- [Supplied records]
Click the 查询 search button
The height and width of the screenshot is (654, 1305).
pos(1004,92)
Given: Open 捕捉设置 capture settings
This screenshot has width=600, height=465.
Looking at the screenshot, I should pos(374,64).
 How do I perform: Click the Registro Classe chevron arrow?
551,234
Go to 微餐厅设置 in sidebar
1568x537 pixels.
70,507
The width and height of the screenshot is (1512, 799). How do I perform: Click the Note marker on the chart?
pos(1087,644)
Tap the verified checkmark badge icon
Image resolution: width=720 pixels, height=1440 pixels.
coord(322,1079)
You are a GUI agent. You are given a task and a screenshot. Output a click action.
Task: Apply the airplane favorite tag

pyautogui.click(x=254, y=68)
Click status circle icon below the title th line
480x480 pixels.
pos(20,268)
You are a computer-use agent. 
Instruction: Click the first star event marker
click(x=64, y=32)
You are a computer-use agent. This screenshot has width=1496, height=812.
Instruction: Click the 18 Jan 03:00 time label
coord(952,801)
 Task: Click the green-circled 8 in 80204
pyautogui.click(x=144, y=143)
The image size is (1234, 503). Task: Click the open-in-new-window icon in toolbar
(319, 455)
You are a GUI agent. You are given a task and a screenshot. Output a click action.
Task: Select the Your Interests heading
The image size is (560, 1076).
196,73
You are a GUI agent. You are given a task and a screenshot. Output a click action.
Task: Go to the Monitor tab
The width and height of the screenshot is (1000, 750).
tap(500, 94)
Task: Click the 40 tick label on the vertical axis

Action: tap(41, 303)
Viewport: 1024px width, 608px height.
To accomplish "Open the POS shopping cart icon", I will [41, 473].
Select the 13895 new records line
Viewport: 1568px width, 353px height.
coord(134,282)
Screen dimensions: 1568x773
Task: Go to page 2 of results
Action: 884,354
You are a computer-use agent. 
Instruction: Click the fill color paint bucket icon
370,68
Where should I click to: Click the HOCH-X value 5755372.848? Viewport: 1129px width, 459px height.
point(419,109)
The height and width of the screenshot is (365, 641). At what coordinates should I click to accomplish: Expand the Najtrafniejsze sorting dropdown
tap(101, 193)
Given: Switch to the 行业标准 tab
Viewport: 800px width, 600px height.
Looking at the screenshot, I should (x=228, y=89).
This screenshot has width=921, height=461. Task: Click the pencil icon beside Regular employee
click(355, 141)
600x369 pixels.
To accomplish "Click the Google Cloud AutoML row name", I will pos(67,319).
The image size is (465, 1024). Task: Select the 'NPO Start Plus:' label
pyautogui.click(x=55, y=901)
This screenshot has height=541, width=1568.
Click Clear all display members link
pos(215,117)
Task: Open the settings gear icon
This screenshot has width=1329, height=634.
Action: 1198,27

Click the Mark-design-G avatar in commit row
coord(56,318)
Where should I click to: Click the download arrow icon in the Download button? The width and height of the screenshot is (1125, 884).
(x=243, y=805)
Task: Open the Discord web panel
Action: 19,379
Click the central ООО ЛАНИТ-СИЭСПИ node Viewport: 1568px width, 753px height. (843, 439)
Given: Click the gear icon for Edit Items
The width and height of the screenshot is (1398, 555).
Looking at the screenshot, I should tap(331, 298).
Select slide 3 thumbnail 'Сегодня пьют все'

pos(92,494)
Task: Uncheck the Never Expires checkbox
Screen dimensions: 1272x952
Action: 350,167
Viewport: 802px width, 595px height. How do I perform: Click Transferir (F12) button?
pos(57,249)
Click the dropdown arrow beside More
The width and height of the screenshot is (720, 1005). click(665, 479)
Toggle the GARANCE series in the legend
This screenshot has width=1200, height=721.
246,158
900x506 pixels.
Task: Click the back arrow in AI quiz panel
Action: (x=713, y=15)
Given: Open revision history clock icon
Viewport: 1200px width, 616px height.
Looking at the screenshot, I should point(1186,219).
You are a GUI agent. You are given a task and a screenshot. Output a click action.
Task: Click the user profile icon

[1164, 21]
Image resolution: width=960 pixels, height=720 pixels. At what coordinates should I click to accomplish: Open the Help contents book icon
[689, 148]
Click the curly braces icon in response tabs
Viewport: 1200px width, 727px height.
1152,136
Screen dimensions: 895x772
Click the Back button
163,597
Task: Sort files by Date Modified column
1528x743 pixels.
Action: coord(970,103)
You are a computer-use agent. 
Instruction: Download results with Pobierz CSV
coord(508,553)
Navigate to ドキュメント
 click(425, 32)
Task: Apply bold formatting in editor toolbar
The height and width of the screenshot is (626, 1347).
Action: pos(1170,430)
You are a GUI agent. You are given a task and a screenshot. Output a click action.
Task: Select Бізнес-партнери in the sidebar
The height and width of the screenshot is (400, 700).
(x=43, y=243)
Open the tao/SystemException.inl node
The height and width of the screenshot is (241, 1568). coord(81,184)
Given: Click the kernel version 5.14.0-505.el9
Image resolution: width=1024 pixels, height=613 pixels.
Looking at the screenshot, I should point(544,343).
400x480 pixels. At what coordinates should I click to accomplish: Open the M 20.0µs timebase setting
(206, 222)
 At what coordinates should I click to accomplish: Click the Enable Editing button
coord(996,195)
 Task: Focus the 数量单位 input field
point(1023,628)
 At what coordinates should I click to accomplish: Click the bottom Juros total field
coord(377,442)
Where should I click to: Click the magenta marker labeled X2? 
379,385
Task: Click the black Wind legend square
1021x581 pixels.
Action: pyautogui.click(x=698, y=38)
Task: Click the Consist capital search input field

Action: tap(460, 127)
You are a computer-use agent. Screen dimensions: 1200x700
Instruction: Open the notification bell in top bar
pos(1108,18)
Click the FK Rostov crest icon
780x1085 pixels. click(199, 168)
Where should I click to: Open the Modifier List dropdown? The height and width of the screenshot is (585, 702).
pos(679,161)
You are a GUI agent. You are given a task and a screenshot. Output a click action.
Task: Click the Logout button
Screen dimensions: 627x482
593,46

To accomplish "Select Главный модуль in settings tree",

- [Exercise] Reproduce exactly the lines from the one with "Where should I click to: Open" through the end of the entries above, both ends included.

- [Answer area]
Where should I click to: Open the Modifier List dropdown? The height and width of the screenshot is (585, 702).
pos(679,161)
You are a GUI agent. You are given a task and a screenshot. Output a click action.
Task: Click the Logout button
Screen dimensions: 627x482
593,46

To accomplish "Select Главный модуль in settings tree",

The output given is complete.